“When organized and presented systematically, documentaries, old and new, can become a staple material for social education.”
Thus said filmmaker Jewel Maranan, who is also project director of DaangDokyu.ph, a dedicated virtual home on the web for Philippine documentaries.
Over a hundred documentaries about the Philippines are now featured in this growing online database that includes titles from 1913 to the present, making nonfiction films now easier to find and learn about.
Designed to make documentaries more accessible for use in educational campaigns and advocacy work, the platform also features a channel for film event organizers to connect with filmmakers and producers. Filmmakers looking to promote their films may also submit their work and be featured on the site, according to a press statement promoting the website that was sent to Inquirer Entertainment.
Growing public database
A collaboration between the Filipino Documentary Society (FilDocs) and the Cultural Center of the Philippines, DaangDokyu.ph aims to “elevate the appreciation of documentaries by making them easier for viewers to find.” Through a growing public database with detailed search functions, aided by tags and metadata, DaangDokyu.ph puts over a century’s worth of Philippine documentaries within quick reach.
“Much work has to be done in locating Filipino documentaries and getting them seen by more people. Now that we are actually beginning to witness the public’s hunger for historical evidence in today’s information landscape and political discourse, finding documentaries has never been more important,” pointed out Maranan, who began working on mapping the Philippine documentary community in 2018.
Through this mapping project, and the FilDocs-organized Daang Dokyu Film Festival in 2020, over 1,500 docu titles were found, building a broad starting point from where one might begin to trace the Filipino story recorded in documentary films through the decades.

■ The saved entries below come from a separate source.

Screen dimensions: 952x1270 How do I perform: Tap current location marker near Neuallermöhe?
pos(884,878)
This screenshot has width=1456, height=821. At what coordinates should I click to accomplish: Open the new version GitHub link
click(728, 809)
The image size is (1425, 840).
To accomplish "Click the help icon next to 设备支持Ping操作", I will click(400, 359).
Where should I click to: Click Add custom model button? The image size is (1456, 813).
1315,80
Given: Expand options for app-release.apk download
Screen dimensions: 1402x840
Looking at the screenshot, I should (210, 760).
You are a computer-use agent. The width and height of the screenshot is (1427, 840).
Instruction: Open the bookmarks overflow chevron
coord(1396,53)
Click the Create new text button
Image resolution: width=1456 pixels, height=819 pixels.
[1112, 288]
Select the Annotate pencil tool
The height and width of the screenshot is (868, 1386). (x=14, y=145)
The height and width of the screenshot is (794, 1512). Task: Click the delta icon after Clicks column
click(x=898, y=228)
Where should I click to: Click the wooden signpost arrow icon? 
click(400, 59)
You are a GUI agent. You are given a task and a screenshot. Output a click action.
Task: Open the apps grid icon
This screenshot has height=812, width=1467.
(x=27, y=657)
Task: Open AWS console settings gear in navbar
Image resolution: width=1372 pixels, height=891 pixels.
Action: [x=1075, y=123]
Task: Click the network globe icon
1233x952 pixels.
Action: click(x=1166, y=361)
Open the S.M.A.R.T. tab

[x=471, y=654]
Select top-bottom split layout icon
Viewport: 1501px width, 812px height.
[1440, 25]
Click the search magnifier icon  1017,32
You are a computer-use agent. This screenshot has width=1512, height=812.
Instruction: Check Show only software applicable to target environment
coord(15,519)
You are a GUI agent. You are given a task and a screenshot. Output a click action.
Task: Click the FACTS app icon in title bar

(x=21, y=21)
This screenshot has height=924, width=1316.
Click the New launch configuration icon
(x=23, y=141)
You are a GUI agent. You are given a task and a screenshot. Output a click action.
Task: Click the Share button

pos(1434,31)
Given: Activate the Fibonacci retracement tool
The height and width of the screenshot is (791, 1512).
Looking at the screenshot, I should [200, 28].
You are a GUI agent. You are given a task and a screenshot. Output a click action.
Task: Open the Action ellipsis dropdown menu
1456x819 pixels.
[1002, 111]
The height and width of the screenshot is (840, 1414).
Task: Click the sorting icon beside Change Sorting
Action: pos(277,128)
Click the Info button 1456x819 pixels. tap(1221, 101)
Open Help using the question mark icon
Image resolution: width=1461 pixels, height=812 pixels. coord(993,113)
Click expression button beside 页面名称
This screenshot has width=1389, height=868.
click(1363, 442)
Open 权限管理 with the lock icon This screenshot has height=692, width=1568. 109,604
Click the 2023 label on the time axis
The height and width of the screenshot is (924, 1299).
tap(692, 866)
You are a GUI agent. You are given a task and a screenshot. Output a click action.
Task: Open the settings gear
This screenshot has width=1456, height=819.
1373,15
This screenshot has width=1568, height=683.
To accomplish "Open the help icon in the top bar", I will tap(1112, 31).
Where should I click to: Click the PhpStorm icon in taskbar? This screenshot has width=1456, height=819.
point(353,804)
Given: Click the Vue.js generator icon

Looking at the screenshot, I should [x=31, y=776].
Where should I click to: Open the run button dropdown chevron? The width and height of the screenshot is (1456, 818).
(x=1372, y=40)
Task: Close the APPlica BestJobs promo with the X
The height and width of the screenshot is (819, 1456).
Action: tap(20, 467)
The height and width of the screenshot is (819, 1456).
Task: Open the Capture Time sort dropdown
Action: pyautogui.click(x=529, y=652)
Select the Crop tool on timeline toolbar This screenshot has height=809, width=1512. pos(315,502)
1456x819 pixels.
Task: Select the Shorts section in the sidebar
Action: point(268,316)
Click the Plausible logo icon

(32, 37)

Only a fraction of those titles are currently being hosted on DaangDokyu.ph, said Maranan, but the website hopes to “organically grow the online database through a rolling call for submissions from filmmakers and producers, of both new and old works.”
DaangDokyu.ph is first and foremost a space to learn, Maranan pointed out. It also devotes a section to “Stories and Artists,” where visitors are invited to attend master classes, roundtable discussions and listen to conversations among the thinkers and changemakers “who all labor to commit our shared narratives and collective truths to film.”
DaangDokyu.ph also provides access to “Daang Dokyu: A Festival of Filipino Documentaries,” also called the DokBook, which was edited by film critic-educator, Richard Bolisay. It’s a compilation of essays from the fest directors and curators, alongside filmmakers and academics writing about themes, such as martial law, history, nation-building, art, filmmaking, identity and ecology.
Providing clarity
Today’s web and social media users are inundated with text and images that make it difficult to distinguish what’s fake from what’s real. DaangDokyu.ph is one site that does not only attempt to organize this deluge of information but also “provide clarity and coherence, serving as a beacon pointing viewers closer to truthful, credible and evidence-based narratives,” said the statement.
“It is often claimed that Filipinos never learn from the past, or that Filipinos are forgetful. What is not said often enough is that remembering and looking back on the past are not simple. Our collective lessons and memory have to continuously be made accessible to the new generation, and documentaries are one powerful way of doing this.” Maranan declared.
“Dokyu Power (The Power of Documentary),” the online festival presented by FilDocs, concluded its run on April 9. It showcased some of the most powerful documentaries from around the world “to encourage meaningful and informed political discourse on the power of people’s unity and social action.”